Let's take any database with transactions. If you want to insert or update large quantities of data in the database and you use "auto commit", that is every single update flushes the data immediately, your insertions will be several times slower than what it should be. Why? Because update speed in transactions depend on how fast the database flushes the transaction log, which depends on many, many factors (such as the hard drive's average seek time and memory caches). So, if you put several updates in a single transaction, you can update much faster in total. But too many updates per transaction will make the transaction log so big that it will slow down, since the transaction is too big to "fit" in your caches or the seek time, etc.

Basically, you have this:

So, to have the best update speed, you'll need to experiment.

Also, badly constructed or too complex SQL queries can significantly slow down your queries. Usually the database may need to resort to creating temporary tables to compute the "steps" needed to have your query's result, so if that temporary table cannot fit into memory and has to be done on disk things get even slower. This is usually the case for sorting and uniqueness conditions.

Finally, if you use any abstraction layer for your database, for example Hibernate, iBATIS or Torque, you'll have to carefully learn how often and when the layer interacts with the database. Often the defaults are tuned for easier development at the cost of (sometimes catastrophic) slower performance.

How come I wrote all of this without a single example? Because it all depends on so many factors that even with dozens of examples I wouldn't be able to cover everything.

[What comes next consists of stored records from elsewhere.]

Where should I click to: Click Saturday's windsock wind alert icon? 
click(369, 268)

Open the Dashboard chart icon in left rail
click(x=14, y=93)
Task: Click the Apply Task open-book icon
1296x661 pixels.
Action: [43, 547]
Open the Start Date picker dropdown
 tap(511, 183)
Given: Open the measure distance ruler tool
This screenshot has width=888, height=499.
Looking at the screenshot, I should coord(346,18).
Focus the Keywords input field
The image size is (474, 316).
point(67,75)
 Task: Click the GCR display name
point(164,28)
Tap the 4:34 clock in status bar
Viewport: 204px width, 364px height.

The lesson is simple: learn. With all those abstraction layers and free and easy to install databases, it's too easy to start using a database through some fancy web development framework and JSP pages and hit a wall of bad performance without noticing it. Simply having experience with your database implementation and abstraction layer and knowing a bit of how it works makes you aware of those issues during development, and can save you from having to optimize database performance when it's too late.